In questa prospettiva, il percorso del Paradiso risulta essere un cammino di comprensione dei due misteri principali della fede (l’unità e la trinità divina), che sono quanto di più teologico si possa immaginare, ma non per questo lontani dalla vita delle persone, anzi. È esatto, Franco?

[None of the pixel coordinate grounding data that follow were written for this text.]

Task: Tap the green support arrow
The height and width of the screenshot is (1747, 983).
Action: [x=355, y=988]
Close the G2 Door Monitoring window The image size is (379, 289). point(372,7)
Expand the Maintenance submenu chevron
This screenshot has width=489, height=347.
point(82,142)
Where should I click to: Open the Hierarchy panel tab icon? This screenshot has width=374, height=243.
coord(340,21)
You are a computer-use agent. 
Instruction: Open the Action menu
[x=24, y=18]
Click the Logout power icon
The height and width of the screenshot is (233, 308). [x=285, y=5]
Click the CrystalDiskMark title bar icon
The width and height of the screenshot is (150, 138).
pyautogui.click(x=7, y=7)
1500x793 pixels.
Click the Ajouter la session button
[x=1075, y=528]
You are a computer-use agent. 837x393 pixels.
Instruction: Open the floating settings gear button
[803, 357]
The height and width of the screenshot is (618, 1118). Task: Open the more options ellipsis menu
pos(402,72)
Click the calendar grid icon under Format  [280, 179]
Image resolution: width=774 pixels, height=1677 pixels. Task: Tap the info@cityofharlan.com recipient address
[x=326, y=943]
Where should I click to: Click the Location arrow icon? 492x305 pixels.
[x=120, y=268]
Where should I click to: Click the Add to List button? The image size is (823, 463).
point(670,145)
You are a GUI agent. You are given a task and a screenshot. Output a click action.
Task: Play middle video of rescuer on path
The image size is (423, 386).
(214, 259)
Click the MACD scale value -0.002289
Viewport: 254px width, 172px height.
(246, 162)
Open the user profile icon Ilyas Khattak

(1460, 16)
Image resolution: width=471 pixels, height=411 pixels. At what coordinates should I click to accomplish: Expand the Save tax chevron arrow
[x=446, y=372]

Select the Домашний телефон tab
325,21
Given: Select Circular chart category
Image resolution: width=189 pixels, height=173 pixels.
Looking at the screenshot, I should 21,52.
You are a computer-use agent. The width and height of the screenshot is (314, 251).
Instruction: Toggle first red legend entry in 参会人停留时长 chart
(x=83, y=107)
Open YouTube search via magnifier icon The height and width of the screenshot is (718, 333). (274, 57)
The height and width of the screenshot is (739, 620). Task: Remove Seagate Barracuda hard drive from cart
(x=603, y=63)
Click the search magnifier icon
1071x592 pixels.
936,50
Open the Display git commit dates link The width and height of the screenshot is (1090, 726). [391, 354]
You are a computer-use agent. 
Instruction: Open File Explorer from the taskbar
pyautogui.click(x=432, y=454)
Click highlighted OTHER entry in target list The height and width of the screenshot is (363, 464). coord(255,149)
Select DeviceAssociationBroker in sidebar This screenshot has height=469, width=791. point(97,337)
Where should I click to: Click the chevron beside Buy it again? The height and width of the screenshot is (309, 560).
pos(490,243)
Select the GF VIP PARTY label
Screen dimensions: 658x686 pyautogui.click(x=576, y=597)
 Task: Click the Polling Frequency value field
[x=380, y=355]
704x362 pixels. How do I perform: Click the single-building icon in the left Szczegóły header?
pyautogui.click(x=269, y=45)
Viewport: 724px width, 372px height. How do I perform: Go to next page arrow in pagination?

«Sì! E si deve leggere il Paradiso scoprendo che, man mano, più si chiarisce il mistero dell’unità e della trinità di Dio e più si chiarisce quel dramma che viviamo tutti del rapporto tra complessità e semplicità, tra unità della persona e rapporto con l’altro. Insomma, le grandi domande: «Ma io se amo una persona alla quale consegno la vita mi realizzo o mi perdo? Nel rapporto con gli amici, con la Chiesa, con l’altro tanto importante e significativo per me, sono più me stesso o vengo meno a me stesso?». Dare la vita per l’altro, sta alla base della ragione dell’esistenza stessa e, quindi, l’affermazione di sé coincide con l’affermazione dell’altro. La grande menzogna della modernità, che stiamo pagando carissimo, è la parola “individuo”, che vuol far credere che uno è tanto più libero quanto meno dipende dagli altri. Dante ci mostra che non è vero. La grande regola dell’essere è l’amore. La Divina Commedia è questa visione stupenda della realtà e spiega la natura di Dio come amore, cioè come Trinità».
Grazie per aver offerto ai lettori riflessioni non usuali sull’opera dantesca!
«Sono io che ringrazio, con don Samuele, di questa occasione e ne approfitto per lanciare l’appello a che Dante possa essere di nuovo letto in questo modo! Letto così soprattutto per i giovani».
Sì, mi associo a quello che dice Franco, un Dante per il popolo, com’era in passato.